This may be the only time I link to Mr. Andrew Sullivan without exasperated comment. But today is the day the Supreme Court said that all Americans can to marry who they love, and that have the absolute right to have that marriage recognized no matter where they live. This is a cause for which Mr. Sullivan and many others have been fighting hard for a very long time and against very long odds and I am so very glad for him and for all Americans who have been cheated out of this basic human right for so long that this day has finally come.
...I think of the gay kids in the future who, when they figure out they are different, will never know the deep psychic wound my generation – and every one before mine – lived through: the pain of knowing they could never be fully part of their own family, never befully a citizen of their own country. I think, more acutely, of the decades and centuries of human shame and darkness and waste and terror that defined gay people’s lives for so long. And I think of all those who supported this movement who never lived to see this day, who died in the ashes from which this phoenix of a movement emerged. This momentous achievement is their victory too – for marriage, as Kennedy argued, endures past death.
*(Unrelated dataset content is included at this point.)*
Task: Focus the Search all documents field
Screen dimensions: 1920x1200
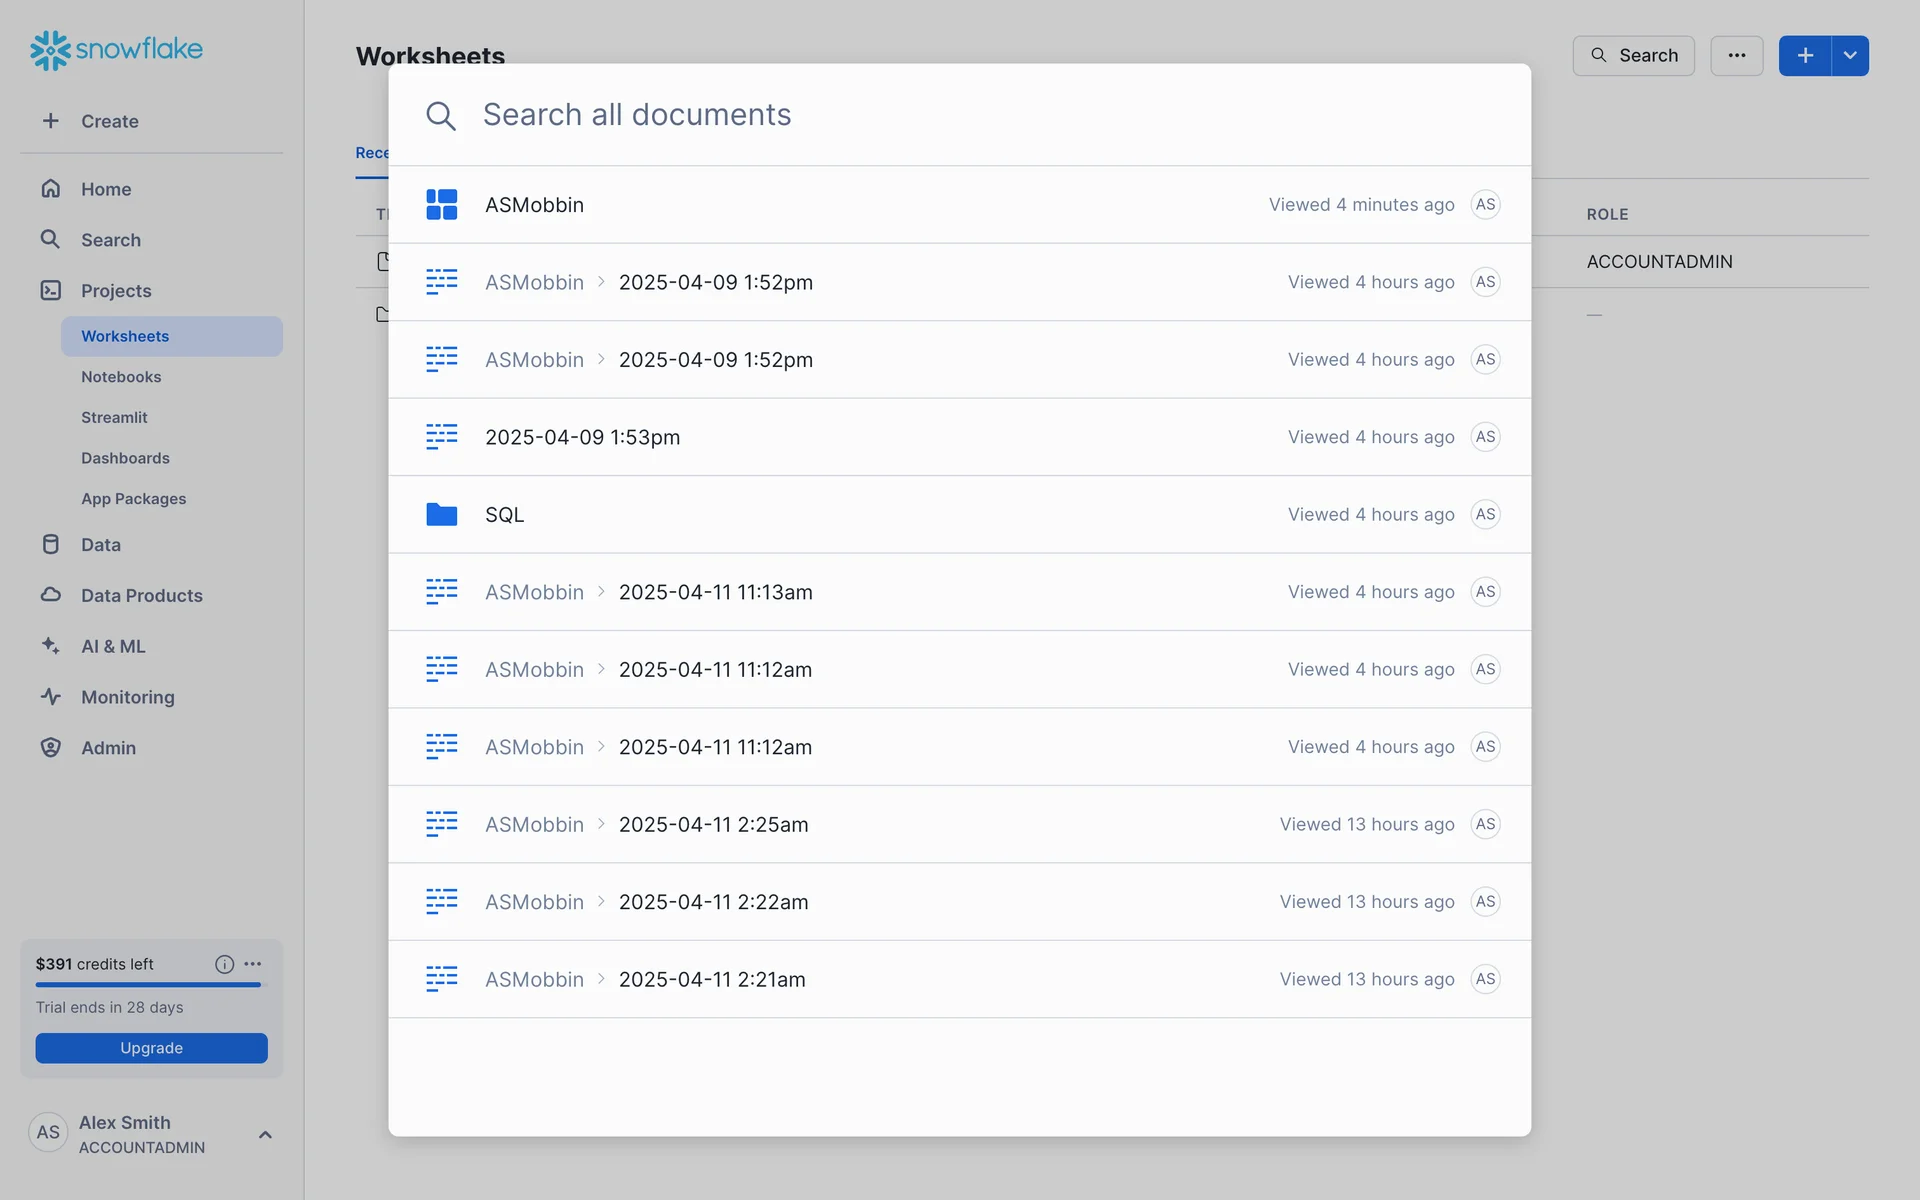Action: pyautogui.click(x=637, y=115)
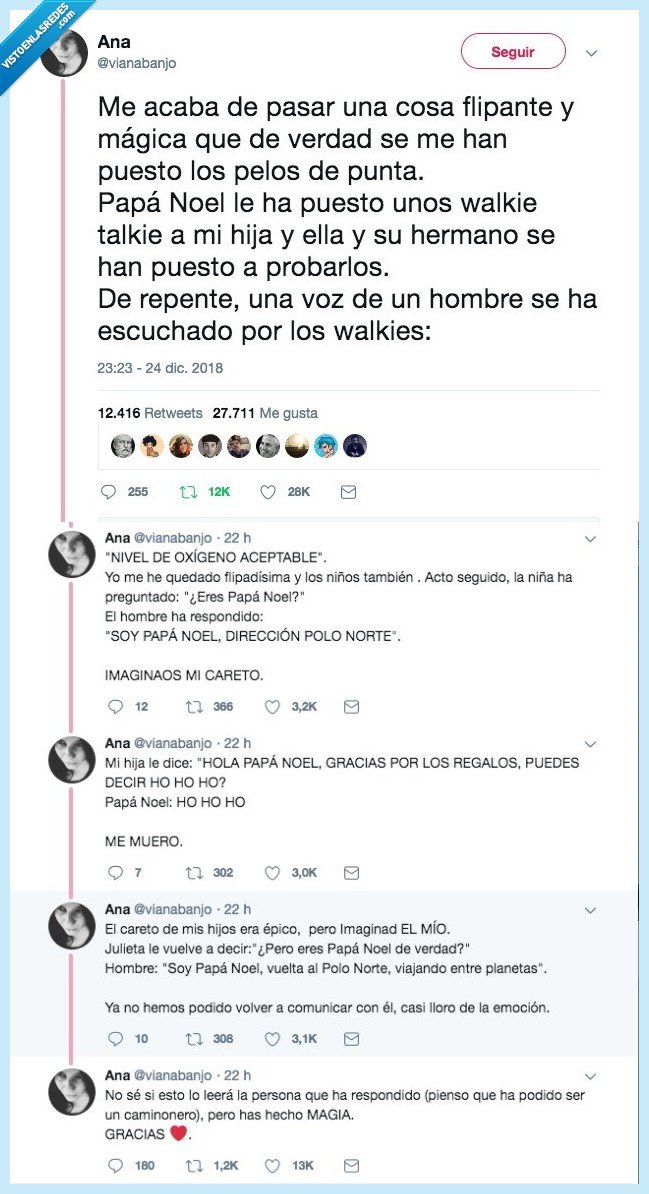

I never believed this would happen in my lifetime when I wrote my first several TNR essays and then my book, Virtually Normal, and then the anthology and the hundreds and hundreds of talks and lectures and talk-shows and call-ins and blog-posts and articles in the 1990s and 2000s. I thought the book, at least, would be something I would have to leave behind me – secure in the knowledge that its arguments were, in fact, logically irrefutable, and would endure past my own death, at least somewhere. I never for a millisecond thought I would live to be married myself. Or that it would be possible for everyone, everyone in America.
But it has come to pass. All of it. In one fell, final swoop.